**What to produce**
Reproduce, exactly and in full, only the lines below from the one containing "Golf (48, 615)" through the one containing "Cheerleading (60, 859)".
START Provided information
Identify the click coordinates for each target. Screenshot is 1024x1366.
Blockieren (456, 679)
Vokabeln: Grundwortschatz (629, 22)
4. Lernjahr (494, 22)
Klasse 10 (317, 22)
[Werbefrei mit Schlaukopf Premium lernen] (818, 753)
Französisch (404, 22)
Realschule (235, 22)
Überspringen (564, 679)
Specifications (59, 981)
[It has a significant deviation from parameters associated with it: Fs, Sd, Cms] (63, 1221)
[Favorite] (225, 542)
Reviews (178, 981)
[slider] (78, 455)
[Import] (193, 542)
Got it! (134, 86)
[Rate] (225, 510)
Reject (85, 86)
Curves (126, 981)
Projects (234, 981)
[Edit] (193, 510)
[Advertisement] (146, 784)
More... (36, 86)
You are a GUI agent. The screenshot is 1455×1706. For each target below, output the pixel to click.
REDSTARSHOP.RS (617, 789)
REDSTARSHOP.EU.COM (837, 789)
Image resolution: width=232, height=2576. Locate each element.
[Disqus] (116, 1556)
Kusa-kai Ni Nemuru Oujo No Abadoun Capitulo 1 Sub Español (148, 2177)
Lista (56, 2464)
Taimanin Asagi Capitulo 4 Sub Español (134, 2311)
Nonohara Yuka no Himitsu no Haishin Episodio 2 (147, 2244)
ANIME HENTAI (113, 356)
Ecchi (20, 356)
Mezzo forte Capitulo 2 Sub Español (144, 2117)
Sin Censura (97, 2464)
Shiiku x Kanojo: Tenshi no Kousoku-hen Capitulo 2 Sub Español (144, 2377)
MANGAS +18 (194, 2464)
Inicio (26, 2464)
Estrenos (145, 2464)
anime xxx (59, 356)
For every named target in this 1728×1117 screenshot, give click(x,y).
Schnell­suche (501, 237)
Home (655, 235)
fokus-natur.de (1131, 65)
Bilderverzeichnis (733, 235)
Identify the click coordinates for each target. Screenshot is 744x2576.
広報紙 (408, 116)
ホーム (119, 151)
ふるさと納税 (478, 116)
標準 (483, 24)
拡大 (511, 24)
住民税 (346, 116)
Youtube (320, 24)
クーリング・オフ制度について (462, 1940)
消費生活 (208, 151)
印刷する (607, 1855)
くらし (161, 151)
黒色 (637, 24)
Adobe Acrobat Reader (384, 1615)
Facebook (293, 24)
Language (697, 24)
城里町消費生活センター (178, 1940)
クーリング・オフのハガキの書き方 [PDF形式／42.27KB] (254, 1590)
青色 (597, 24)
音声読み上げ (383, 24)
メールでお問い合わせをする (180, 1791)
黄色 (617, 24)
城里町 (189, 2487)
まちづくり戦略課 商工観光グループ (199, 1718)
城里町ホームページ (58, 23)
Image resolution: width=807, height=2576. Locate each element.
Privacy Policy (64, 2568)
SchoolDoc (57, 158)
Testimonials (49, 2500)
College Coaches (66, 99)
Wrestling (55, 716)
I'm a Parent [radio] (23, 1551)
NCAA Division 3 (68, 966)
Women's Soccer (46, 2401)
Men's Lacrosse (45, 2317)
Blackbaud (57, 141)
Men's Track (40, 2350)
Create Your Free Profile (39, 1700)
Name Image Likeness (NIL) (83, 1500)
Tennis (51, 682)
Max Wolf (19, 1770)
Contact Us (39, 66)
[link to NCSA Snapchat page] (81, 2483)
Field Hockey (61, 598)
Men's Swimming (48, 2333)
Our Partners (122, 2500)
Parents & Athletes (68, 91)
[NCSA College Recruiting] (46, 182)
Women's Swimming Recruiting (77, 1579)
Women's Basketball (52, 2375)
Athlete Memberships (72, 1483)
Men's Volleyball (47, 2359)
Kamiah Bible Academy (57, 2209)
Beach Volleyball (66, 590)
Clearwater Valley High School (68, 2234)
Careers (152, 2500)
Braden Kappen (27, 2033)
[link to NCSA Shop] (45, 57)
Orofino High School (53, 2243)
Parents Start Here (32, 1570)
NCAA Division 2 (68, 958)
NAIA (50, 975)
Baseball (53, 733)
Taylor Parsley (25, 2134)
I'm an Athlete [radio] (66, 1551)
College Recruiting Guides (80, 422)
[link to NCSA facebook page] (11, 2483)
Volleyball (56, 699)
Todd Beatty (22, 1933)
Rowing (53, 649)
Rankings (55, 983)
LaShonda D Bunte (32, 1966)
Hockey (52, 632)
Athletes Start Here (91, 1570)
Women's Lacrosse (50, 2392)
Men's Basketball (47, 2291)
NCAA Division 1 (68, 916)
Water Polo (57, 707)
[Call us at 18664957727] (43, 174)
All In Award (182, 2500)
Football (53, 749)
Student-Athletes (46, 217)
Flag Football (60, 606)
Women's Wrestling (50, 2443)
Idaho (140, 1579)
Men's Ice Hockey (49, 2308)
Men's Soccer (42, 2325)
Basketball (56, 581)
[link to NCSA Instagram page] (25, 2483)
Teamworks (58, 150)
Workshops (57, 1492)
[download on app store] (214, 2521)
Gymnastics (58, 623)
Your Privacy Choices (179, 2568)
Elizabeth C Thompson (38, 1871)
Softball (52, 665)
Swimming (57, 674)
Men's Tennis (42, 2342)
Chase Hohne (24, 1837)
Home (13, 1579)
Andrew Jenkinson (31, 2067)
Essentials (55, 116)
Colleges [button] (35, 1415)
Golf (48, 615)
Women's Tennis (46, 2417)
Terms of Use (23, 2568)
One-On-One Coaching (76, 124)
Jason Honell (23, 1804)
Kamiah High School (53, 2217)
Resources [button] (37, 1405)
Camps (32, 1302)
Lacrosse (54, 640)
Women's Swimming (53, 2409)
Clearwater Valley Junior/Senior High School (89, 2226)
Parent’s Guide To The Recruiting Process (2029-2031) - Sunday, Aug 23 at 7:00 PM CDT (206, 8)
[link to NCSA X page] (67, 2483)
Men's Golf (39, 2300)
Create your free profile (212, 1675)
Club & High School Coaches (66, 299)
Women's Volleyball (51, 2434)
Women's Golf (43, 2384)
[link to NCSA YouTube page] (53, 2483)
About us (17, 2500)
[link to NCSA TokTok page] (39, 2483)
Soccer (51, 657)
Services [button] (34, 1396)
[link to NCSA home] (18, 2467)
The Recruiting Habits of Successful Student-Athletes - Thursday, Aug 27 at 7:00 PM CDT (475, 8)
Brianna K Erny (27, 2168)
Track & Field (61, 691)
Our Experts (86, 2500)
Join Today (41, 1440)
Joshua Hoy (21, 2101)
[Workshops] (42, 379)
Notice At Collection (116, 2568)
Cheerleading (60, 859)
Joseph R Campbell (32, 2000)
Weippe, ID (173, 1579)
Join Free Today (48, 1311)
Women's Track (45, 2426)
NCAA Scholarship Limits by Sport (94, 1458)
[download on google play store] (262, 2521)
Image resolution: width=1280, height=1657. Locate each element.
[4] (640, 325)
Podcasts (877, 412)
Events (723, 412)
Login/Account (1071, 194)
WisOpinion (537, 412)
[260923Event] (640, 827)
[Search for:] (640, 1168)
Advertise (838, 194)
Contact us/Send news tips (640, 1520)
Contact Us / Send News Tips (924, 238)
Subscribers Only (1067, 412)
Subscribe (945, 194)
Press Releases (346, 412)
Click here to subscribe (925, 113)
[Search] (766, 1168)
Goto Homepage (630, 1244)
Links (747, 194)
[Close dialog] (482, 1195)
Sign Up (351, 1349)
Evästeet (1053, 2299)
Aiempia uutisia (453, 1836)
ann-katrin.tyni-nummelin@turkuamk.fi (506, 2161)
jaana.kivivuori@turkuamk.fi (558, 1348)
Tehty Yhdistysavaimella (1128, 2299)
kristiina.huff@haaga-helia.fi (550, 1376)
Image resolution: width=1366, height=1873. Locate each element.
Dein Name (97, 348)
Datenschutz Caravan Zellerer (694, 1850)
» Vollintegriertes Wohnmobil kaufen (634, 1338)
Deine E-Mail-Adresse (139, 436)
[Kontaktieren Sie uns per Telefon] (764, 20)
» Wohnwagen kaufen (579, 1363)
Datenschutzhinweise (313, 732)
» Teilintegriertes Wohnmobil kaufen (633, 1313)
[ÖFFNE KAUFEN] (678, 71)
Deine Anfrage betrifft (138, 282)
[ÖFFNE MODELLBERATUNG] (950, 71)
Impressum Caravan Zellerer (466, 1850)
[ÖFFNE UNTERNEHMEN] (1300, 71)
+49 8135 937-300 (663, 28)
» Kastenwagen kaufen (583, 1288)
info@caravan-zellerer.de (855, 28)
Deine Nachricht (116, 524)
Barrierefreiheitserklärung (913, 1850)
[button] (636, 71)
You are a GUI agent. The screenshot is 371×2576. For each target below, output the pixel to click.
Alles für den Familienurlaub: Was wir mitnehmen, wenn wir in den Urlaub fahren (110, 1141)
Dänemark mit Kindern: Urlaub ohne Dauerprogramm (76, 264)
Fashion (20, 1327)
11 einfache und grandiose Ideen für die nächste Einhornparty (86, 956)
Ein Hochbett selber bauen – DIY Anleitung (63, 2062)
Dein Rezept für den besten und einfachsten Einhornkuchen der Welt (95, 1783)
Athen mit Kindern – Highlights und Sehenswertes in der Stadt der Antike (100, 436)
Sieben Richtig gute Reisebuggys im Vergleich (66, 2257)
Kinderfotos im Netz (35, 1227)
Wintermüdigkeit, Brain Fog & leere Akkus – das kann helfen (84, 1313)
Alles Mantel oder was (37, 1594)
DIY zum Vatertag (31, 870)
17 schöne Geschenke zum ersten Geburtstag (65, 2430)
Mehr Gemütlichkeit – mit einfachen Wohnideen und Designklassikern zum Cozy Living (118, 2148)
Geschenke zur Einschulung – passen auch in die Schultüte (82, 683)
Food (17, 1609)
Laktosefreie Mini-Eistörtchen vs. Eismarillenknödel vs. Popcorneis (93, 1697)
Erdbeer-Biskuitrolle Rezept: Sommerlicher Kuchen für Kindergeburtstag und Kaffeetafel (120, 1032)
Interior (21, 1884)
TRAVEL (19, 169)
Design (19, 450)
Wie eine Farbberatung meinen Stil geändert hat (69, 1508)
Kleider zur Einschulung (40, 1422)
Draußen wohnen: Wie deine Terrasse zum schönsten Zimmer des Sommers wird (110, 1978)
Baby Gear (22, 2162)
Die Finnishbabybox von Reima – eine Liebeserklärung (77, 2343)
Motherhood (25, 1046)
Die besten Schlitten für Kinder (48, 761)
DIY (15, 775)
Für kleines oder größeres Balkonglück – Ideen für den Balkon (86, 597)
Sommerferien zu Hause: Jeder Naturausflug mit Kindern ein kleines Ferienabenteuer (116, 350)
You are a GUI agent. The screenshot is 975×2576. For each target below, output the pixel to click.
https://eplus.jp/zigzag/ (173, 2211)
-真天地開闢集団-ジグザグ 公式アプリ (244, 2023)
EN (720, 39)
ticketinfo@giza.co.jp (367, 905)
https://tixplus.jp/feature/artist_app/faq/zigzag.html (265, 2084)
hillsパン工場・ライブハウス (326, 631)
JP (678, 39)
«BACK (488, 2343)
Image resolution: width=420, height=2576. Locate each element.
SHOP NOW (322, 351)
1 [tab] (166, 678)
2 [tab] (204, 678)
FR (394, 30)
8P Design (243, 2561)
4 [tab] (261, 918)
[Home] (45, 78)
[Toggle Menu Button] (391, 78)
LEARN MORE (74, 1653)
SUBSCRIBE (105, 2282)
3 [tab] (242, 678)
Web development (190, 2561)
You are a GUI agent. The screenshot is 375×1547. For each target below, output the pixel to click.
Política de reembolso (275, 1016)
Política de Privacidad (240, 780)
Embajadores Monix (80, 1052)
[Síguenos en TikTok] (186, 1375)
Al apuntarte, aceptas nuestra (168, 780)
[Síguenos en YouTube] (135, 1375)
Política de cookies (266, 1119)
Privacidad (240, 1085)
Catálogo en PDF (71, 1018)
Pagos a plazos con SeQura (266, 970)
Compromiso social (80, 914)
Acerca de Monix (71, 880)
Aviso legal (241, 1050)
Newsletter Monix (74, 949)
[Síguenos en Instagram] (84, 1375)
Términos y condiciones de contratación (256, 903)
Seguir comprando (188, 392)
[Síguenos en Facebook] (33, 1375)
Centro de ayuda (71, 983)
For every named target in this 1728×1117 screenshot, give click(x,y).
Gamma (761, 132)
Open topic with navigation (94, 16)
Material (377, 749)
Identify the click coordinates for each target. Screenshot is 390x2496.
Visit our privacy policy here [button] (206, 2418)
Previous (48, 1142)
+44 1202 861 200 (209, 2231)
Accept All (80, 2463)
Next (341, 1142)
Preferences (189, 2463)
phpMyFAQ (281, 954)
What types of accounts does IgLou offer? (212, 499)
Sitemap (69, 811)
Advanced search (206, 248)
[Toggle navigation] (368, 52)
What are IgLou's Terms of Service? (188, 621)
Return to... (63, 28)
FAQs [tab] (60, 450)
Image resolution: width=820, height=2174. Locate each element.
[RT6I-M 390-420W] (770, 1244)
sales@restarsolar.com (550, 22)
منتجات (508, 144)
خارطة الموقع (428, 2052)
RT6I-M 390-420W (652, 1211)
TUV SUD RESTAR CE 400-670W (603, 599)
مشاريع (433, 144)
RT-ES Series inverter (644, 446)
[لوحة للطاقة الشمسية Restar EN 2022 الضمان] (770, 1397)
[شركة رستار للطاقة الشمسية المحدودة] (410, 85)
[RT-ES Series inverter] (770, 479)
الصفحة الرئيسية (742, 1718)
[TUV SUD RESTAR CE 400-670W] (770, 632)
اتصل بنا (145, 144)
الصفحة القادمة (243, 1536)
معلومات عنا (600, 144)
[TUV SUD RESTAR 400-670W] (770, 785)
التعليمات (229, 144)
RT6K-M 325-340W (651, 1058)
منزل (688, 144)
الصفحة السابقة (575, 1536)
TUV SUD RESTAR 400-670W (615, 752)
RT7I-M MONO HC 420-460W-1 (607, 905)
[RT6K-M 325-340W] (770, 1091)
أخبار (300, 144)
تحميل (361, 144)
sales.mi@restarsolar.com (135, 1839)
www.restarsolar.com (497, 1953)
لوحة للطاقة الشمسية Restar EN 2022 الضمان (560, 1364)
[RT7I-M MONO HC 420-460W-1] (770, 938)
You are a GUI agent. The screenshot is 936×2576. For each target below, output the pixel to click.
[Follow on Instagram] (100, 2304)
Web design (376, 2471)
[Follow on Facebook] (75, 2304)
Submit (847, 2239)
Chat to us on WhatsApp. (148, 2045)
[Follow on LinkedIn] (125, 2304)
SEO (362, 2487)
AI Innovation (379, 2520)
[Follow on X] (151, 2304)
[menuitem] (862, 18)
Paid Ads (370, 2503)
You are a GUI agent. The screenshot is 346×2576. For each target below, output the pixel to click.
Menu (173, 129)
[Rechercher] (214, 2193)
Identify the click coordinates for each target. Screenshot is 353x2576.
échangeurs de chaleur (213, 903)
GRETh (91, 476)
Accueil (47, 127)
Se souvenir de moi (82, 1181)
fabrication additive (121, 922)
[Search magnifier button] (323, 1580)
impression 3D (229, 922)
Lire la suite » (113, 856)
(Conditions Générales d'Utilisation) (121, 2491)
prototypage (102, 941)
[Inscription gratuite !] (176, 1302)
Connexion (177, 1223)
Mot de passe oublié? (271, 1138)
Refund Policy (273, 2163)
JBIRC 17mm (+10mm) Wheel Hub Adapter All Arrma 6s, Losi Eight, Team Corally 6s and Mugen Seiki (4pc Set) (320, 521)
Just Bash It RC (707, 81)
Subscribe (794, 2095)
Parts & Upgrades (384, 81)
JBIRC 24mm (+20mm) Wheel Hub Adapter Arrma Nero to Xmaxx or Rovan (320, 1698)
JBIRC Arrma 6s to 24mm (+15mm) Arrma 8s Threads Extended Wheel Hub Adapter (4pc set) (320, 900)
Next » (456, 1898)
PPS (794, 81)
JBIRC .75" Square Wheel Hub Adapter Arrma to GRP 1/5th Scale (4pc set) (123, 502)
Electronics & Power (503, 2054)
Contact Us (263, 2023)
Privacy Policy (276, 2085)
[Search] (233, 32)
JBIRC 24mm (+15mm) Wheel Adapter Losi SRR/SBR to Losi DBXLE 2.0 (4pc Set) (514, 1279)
END Provided information
**Response to this exercise**
Golf (48, 615)
Women's Tennis (46, 2417)
Terms of Use (23, 2568)
One-On-One Coaching (76, 124)
Jason Honell (23, 1804)
Kamiah High School (53, 2217)
Resources [button] (37, 1405)
Camps (32, 1302)
Lacrosse (54, 640)
Women's Swimming (53, 2409)
Clearwater Valley Junior/Senior High School (89, 2226)
Parent’s Guide To The Recruiting Process (2029-2031) - Sunday, Aug 23 at 7:00 PM CDT (206, 8)
[link to NCSA X page] (67, 2483)
Men's Golf (39, 2300)
Create your free profile (212, 1675)
Club & High School Coaches (66, 299)
Women's Volleyball (51, 2434)
Women's Golf (43, 2384)
[link to NCSA YouTube page] (53, 2483)
About us (17, 2500)
[link to NCSA TokTok page] (39, 2483)
Soccer (51, 657)
Services [button] (34, 1396)
[link to NCSA home] (18, 2467)
The Recruiting Habits of Successful Student-Athletes - Thursday, Aug 27 at 7:00 PM CDT (475, 8)
Brianna K Erny (27, 2168)
Track & Field (61, 691)
Our Experts (86, 2500)
Join Today (41, 1440)
Joshua Hoy (21, 2101)
[Workshops] (42, 379)
Notice At Collection (116, 2568)
Cheerleading (60, 859)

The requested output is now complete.